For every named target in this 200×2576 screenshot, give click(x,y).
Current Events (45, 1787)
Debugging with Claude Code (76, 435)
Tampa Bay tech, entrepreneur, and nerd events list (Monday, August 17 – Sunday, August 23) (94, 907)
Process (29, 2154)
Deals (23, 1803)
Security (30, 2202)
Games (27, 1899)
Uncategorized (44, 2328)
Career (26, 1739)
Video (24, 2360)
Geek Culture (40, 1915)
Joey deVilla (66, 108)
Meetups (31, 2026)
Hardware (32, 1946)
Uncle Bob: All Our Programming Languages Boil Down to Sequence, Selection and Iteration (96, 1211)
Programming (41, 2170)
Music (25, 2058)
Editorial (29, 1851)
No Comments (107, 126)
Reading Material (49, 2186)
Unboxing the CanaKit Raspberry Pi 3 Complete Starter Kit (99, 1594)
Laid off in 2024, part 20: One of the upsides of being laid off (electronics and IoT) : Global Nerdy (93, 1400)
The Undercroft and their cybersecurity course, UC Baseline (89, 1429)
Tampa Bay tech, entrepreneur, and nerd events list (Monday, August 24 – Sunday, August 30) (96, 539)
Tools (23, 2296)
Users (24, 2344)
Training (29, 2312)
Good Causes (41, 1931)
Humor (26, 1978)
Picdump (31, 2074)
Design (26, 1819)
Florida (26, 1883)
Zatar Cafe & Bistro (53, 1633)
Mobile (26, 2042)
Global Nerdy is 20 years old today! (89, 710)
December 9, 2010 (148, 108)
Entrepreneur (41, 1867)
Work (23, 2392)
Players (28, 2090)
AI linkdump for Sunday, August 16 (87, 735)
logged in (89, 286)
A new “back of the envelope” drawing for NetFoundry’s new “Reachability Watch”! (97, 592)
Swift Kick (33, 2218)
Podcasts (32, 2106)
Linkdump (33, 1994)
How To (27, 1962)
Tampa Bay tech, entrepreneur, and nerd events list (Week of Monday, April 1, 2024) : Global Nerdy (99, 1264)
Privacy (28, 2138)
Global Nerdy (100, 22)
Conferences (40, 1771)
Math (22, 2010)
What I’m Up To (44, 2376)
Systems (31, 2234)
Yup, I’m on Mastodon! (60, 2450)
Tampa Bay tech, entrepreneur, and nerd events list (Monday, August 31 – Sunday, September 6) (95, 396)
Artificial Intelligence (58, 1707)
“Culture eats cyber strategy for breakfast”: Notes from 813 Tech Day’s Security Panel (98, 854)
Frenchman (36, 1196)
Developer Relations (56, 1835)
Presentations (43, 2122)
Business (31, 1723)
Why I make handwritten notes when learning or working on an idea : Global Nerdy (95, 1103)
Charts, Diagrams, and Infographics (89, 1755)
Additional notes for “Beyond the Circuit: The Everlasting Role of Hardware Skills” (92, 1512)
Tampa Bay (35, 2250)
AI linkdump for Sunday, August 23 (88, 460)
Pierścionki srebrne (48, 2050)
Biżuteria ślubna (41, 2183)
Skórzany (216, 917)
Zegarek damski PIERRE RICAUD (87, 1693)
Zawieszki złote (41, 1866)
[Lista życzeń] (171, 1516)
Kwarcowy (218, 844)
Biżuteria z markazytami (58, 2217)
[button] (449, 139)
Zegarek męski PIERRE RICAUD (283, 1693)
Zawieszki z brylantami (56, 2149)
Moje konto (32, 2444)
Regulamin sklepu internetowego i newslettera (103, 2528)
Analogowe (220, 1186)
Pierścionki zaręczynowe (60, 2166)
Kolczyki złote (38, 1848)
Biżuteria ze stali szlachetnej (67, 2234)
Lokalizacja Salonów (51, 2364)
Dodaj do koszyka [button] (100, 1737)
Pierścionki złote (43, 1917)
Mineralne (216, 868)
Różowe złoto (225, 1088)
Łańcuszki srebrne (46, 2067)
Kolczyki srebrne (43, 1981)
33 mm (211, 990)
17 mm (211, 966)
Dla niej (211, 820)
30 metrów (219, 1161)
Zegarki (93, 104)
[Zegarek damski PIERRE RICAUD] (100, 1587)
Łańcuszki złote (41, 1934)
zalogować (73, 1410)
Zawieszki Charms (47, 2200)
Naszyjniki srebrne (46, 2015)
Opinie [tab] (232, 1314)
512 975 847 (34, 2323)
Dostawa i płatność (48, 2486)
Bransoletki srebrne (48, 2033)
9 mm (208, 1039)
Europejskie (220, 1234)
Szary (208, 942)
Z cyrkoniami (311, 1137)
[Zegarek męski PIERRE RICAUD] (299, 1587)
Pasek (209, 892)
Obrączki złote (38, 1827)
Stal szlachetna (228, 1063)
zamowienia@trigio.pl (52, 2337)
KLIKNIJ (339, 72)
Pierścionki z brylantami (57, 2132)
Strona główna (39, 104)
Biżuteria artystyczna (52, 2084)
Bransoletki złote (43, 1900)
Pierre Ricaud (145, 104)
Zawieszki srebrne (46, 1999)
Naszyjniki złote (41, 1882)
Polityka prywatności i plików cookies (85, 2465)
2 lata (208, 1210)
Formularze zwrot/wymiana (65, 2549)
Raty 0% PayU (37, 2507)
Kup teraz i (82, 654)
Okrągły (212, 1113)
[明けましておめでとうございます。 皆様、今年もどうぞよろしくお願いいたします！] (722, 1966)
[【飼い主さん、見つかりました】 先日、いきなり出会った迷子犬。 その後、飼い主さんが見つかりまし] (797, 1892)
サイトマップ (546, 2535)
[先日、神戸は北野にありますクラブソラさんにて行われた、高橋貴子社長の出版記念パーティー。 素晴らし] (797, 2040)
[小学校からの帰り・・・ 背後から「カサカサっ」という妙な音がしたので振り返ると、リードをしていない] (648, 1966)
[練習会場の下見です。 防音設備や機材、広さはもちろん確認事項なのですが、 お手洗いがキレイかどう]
------------------------------------------------
Exercise directions – From the records above, print only the lines between the one holding "Okrągły (212, 1113)" and the one holding "[小学校からの帰り・・・ 背後から「カサカサっ」という妙な音がしたので振り返ると、リードをしていない] (648, 1966)", inclusive, exactly as they stand.

Solution for this exercise –
Okrągły (212, 1113)
[明けましておめでとうございます。 皆様、今年もどうぞよろしくお願いいたします！] (722, 1966)
[【飼い主さん、見つかりました】 先日、いきなり出会った迷子犬。 その後、飼い主さんが見つかりまし] (797, 1892)
サイトマップ (546, 2535)
[先日、神戸は北野にありますクラブソラさんにて行われた、高橋貴子社長の出版記念パーティー。 素晴らし] (797, 2040)
[小学校からの帰り・・・ 背後から「カサカサっ」という妙な音がしたので振り返ると、リードをしていない] (648, 1966)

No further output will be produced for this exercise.